Exercise data ::

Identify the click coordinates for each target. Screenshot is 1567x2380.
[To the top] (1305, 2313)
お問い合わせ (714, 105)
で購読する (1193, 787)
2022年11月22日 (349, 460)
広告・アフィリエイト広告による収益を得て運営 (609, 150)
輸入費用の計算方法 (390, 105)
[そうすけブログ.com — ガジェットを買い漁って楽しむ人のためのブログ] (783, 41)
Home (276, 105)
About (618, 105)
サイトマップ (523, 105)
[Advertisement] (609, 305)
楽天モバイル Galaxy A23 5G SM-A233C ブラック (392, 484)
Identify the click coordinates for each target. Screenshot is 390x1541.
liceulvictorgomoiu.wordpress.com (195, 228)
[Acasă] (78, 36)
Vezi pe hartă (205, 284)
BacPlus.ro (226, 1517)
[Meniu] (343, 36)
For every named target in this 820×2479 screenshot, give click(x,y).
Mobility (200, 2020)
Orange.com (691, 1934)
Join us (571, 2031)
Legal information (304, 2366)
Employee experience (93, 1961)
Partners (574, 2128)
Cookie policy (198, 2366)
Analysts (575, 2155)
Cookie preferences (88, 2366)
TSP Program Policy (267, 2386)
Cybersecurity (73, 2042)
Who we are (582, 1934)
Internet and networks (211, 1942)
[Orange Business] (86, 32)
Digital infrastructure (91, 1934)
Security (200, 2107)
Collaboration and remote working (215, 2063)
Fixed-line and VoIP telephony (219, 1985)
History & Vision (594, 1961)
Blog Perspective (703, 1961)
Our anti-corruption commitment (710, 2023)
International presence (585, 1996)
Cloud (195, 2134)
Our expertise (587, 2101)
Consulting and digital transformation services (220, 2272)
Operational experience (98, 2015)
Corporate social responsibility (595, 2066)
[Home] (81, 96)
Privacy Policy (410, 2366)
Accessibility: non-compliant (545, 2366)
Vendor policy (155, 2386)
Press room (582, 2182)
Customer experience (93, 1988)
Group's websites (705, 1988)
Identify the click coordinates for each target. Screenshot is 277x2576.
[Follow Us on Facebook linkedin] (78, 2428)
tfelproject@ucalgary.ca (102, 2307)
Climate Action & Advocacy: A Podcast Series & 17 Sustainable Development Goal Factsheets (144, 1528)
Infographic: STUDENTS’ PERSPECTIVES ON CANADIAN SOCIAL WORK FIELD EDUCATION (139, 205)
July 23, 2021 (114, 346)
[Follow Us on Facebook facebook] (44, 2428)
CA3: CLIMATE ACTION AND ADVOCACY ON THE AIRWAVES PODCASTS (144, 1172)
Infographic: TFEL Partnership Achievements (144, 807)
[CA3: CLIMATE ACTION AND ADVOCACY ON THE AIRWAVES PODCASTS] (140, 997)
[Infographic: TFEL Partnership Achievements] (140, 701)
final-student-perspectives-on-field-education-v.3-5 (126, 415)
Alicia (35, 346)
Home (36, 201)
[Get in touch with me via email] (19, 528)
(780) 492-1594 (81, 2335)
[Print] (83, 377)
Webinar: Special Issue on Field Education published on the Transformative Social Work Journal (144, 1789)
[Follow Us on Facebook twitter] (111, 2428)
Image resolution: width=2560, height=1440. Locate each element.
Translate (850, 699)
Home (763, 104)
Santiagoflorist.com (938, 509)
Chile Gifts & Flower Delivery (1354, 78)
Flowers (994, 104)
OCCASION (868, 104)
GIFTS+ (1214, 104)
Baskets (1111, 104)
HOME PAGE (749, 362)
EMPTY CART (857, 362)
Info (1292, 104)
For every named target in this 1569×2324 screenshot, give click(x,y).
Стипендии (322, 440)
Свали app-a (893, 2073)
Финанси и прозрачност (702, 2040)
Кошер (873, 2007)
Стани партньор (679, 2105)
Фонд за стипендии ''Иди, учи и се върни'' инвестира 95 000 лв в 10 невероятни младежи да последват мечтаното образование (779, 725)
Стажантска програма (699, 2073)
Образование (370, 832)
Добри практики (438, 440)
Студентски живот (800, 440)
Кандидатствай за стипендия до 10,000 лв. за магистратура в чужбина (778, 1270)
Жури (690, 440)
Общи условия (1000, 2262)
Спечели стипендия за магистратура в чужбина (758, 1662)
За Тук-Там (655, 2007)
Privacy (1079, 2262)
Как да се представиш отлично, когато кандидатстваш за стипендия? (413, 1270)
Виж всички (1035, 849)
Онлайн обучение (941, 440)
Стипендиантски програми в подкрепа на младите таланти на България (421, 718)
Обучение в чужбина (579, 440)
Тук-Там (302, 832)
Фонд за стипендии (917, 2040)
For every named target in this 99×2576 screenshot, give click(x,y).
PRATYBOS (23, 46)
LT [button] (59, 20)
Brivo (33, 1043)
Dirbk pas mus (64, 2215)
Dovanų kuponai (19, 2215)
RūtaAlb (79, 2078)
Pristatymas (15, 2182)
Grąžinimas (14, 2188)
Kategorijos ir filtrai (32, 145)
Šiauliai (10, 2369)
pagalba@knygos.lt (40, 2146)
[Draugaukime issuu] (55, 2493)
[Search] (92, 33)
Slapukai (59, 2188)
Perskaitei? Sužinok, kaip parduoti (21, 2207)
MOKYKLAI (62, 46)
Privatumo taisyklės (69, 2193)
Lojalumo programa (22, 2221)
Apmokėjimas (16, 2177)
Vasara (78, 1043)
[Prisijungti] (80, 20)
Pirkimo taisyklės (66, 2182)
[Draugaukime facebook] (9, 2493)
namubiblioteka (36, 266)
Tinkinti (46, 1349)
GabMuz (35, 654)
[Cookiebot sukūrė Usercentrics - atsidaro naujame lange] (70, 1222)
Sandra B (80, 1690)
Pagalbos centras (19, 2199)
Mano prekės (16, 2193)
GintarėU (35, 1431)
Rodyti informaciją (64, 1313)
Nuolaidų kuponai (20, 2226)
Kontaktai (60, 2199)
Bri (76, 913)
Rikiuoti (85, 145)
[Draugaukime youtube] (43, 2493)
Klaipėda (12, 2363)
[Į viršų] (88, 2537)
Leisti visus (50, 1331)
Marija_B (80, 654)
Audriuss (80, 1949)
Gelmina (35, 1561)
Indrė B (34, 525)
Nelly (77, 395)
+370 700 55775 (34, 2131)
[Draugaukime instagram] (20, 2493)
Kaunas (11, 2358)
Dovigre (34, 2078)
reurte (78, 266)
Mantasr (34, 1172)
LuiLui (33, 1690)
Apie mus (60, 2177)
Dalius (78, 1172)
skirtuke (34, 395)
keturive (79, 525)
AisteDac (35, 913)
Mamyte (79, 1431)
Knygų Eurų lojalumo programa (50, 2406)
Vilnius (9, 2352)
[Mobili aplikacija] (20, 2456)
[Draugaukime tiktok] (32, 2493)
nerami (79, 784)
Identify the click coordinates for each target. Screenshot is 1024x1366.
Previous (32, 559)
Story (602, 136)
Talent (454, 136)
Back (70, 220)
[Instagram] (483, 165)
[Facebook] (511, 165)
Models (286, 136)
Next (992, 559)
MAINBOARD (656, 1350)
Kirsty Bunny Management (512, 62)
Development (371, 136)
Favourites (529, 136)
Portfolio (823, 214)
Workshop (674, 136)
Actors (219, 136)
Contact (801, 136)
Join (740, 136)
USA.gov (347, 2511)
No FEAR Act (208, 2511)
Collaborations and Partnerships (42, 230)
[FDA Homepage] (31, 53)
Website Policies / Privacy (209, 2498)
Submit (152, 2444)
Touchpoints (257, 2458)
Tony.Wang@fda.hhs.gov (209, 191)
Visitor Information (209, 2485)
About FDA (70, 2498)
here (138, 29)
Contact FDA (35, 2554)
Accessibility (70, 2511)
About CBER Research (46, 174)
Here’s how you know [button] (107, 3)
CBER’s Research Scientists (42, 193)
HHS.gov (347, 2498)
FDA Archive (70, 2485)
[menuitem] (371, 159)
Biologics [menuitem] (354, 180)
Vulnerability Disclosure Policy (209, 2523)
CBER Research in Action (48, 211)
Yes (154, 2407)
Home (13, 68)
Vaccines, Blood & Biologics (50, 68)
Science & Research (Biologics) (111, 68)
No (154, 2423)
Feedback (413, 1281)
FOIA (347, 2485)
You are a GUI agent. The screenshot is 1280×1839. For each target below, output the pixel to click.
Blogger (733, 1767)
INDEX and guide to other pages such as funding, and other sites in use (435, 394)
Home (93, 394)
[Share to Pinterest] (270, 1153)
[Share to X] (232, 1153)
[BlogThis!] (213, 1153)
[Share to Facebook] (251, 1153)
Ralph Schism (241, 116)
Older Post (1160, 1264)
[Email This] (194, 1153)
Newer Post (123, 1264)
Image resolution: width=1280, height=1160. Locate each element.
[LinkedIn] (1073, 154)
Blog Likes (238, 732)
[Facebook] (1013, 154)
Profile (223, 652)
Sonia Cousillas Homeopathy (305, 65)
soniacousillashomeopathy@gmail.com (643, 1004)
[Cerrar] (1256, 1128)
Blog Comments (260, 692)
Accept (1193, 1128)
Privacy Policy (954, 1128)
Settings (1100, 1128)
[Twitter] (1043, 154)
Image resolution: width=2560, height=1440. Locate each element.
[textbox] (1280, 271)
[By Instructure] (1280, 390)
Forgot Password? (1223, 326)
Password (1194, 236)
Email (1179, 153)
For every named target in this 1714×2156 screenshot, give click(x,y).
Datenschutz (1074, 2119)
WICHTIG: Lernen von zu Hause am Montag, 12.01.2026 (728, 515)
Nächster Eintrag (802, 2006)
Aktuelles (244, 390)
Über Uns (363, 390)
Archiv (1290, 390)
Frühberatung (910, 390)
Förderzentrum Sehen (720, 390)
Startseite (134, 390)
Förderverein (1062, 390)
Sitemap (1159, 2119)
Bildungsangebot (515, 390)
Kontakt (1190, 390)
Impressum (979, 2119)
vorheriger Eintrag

What the task requires :: Considering only the material above, set down every line from the one with "[Advertisement] (609, 305)" to the one with "Screenshot is 277x2576.", inclusive, exactly as written.

Output of the exercise ::
[Advertisement] (609, 305)
楽天モバイル Galaxy A23 5G SM-A233C ブラック (392, 484)
Identify the click coordinates for each target. Screenshot is 390x1541.
liceulvictorgomoiu.wordpress.com (195, 228)
[Acasă] (78, 36)
Vezi pe hartă (205, 284)
BacPlus.ro (226, 1517)
[Meniu] (343, 36)
For every named target in this 820×2479 screenshot, give click(x,y).
Mobility (200, 2020)
Orange.com (691, 1934)
Join us (571, 2031)
Legal information (304, 2366)
Employee experience (93, 1961)
Partners (574, 2128)
Cookie policy (198, 2366)
Analysts (575, 2155)
Cookie preferences (88, 2366)
TSP Program Policy (267, 2386)
Cybersecurity (73, 2042)
Who we are (582, 1934)
Internet and networks (211, 1942)
[Orange Business] (86, 32)
Digital infrastructure (91, 1934)
Security (200, 2107)
Collaboration and remote working (215, 2063)
Fixed-line and VoIP telephony (219, 1985)
History & Vision (594, 1961)
Blog Perspective (703, 1961)
Our anti-corruption commitment (710, 2023)
International presence (585, 1996)
Cloud (195, 2134)
Our expertise (587, 2101)
Consulting and digital transformation services (220, 2272)
Operational experience (98, 2015)
Corporate social responsibility (595, 2066)
[Home] (81, 96)
Privacy Policy (410, 2366)
Accessibility: non-compliant (545, 2366)
Vendor policy (155, 2386)
Press room (582, 2182)
Customer experience (93, 1988)
Group's websites (705, 1988)
Identify the click coordinates for each target. Screenshot is 277x2576.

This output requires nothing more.